:: STATED TASK ::
Return each line of the material that contains the string "icon", and treat uppercase and lowercase as different.

:: WORKING DATA ::

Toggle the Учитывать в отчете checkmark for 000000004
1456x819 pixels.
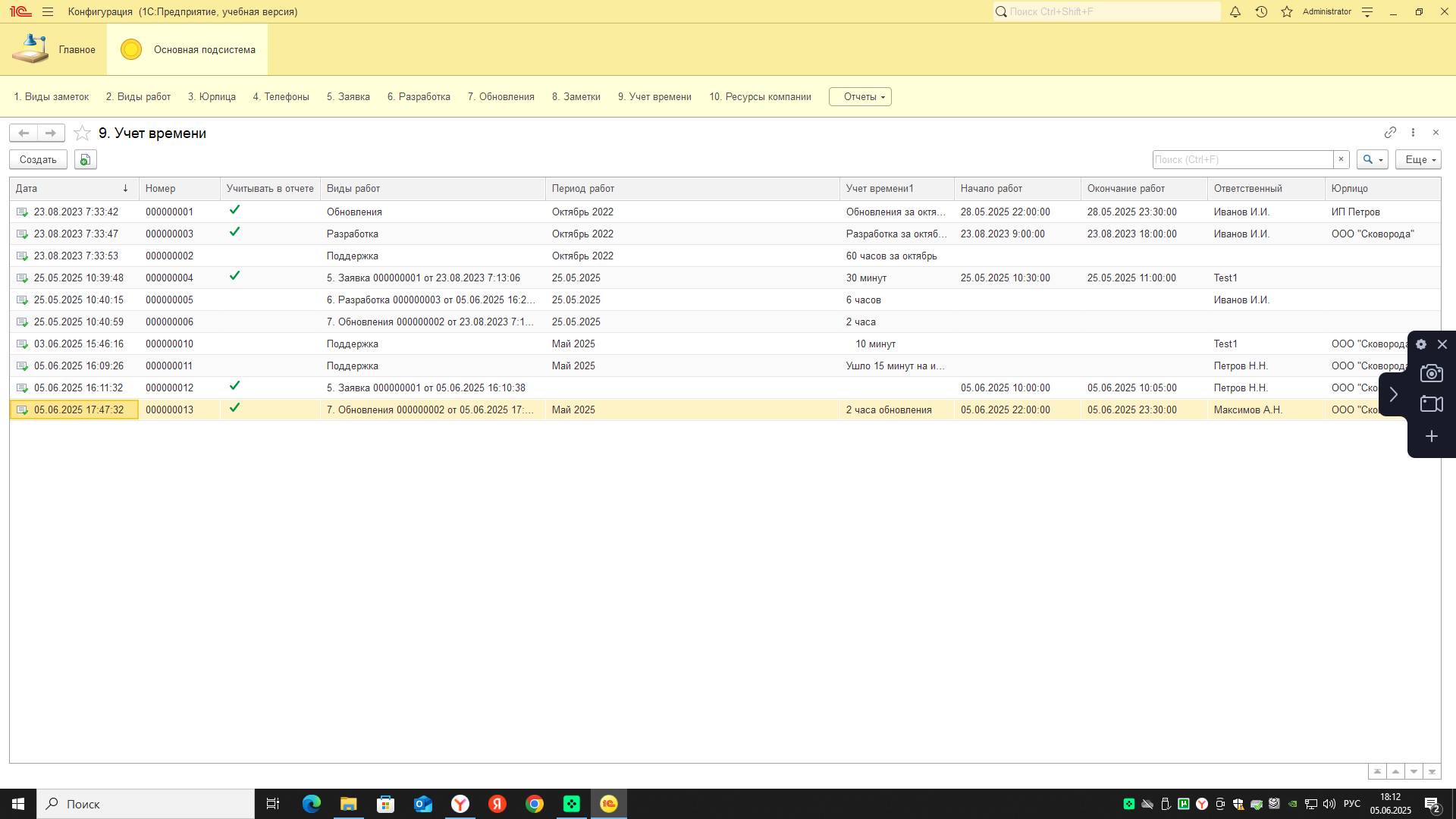(x=235, y=276)
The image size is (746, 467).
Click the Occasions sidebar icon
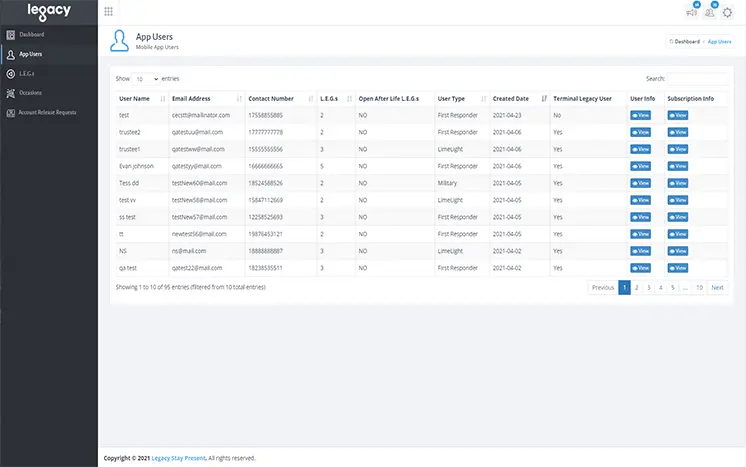pos(10,92)
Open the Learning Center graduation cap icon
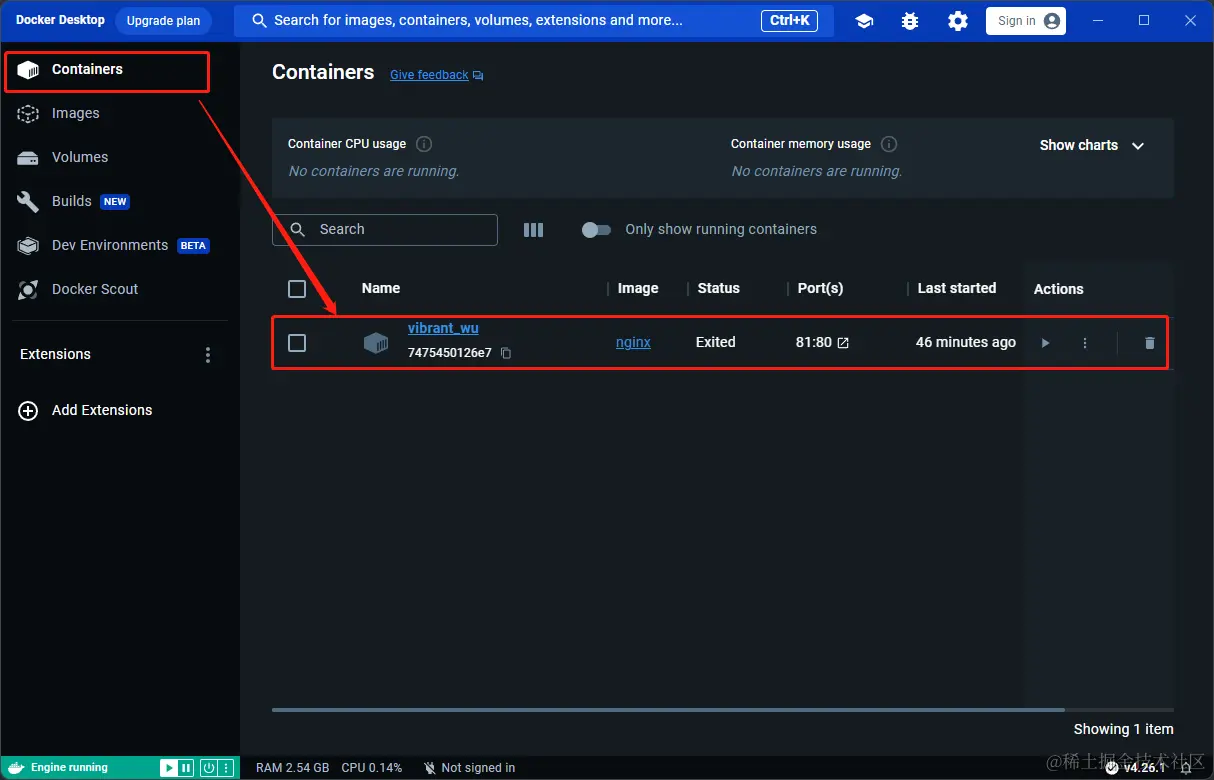Image resolution: width=1214 pixels, height=780 pixels. coord(863,20)
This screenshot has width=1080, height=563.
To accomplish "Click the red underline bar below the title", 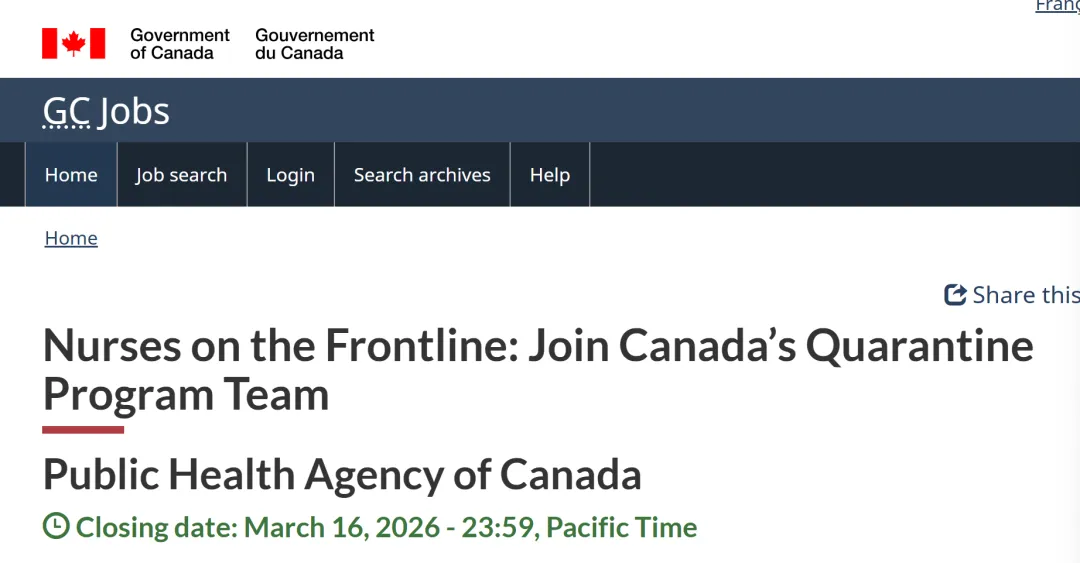I will tap(83, 430).
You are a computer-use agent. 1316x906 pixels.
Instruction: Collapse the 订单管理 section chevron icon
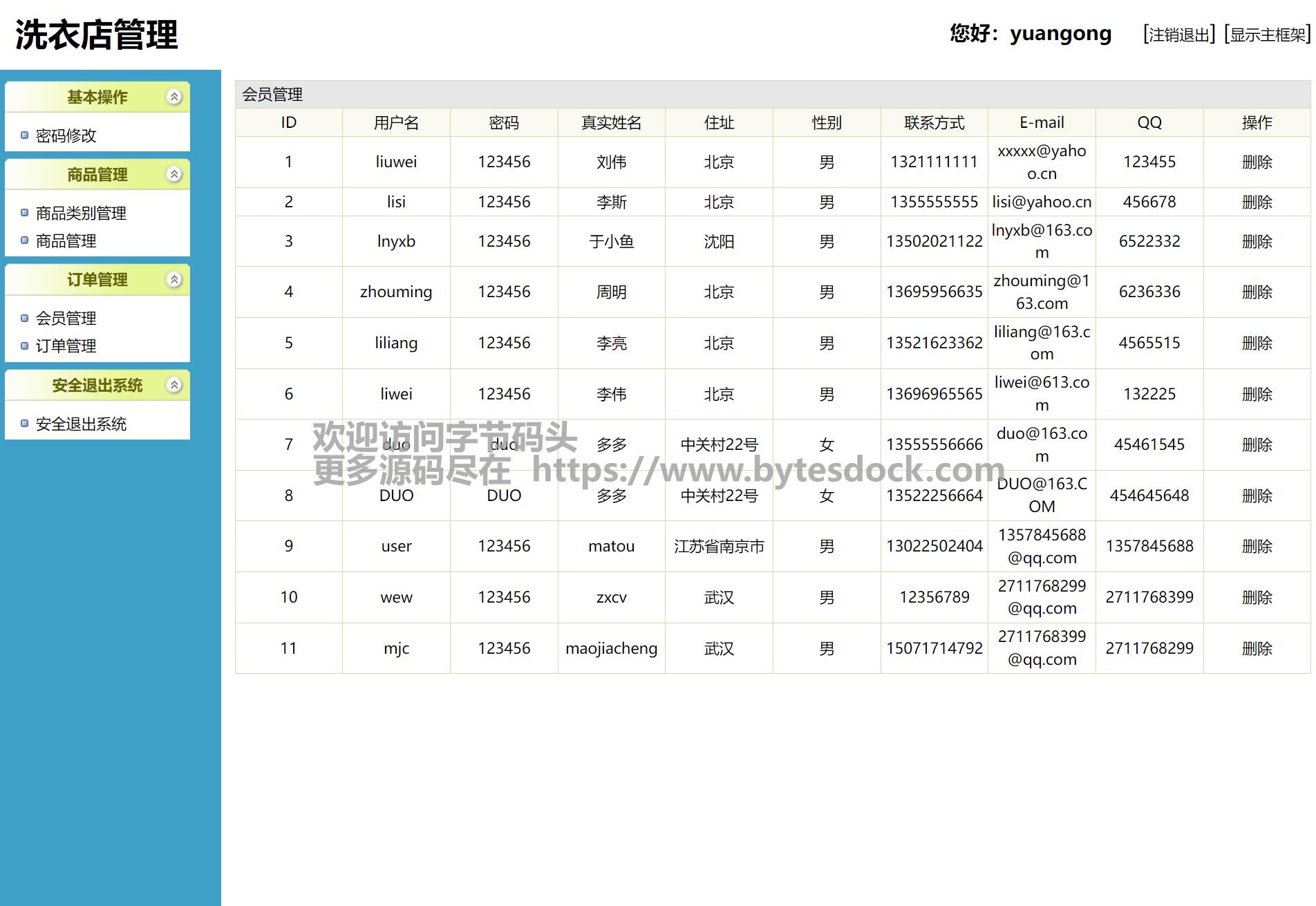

:: FINAL RESULT ::
Click the Occasions sidebar icon
Open the Learning Center graduation cap icon
Instruction: Collapse the 订单管理 section chevron icon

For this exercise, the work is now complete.